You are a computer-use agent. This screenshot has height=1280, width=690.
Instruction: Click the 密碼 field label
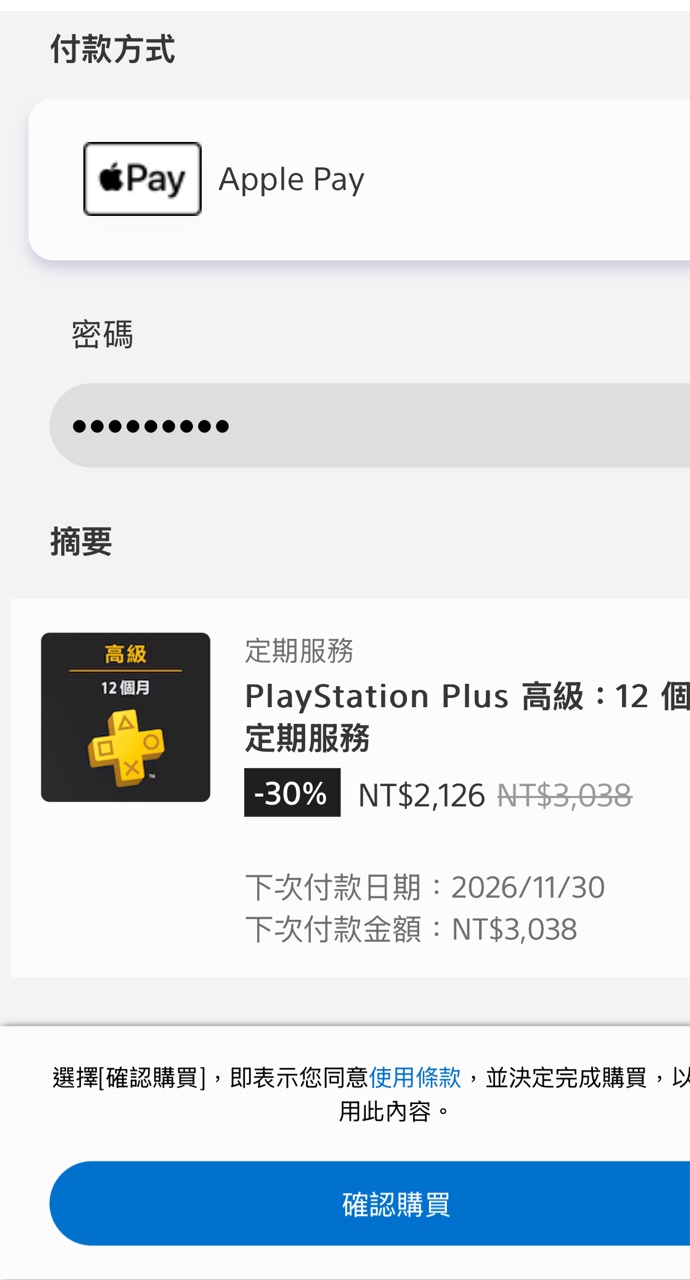pyautogui.click(x=102, y=334)
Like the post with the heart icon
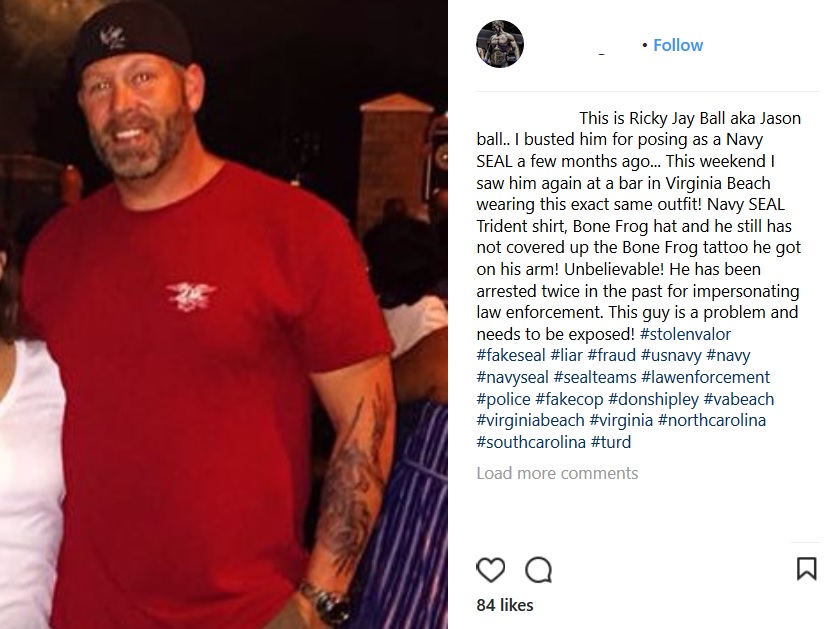The image size is (831, 629). pos(490,570)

Task details: Starting with the line that contains "Instruction: Click the 密碼 field label", print every line through the end of the data exactly as written; omit all pictures and add nothing else.

Result of the task:
Instruction: Click the 密碼 field label
pyautogui.click(x=102, y=334)
Like the post with the heart icon
The image size is (831, 629). pos(490,570)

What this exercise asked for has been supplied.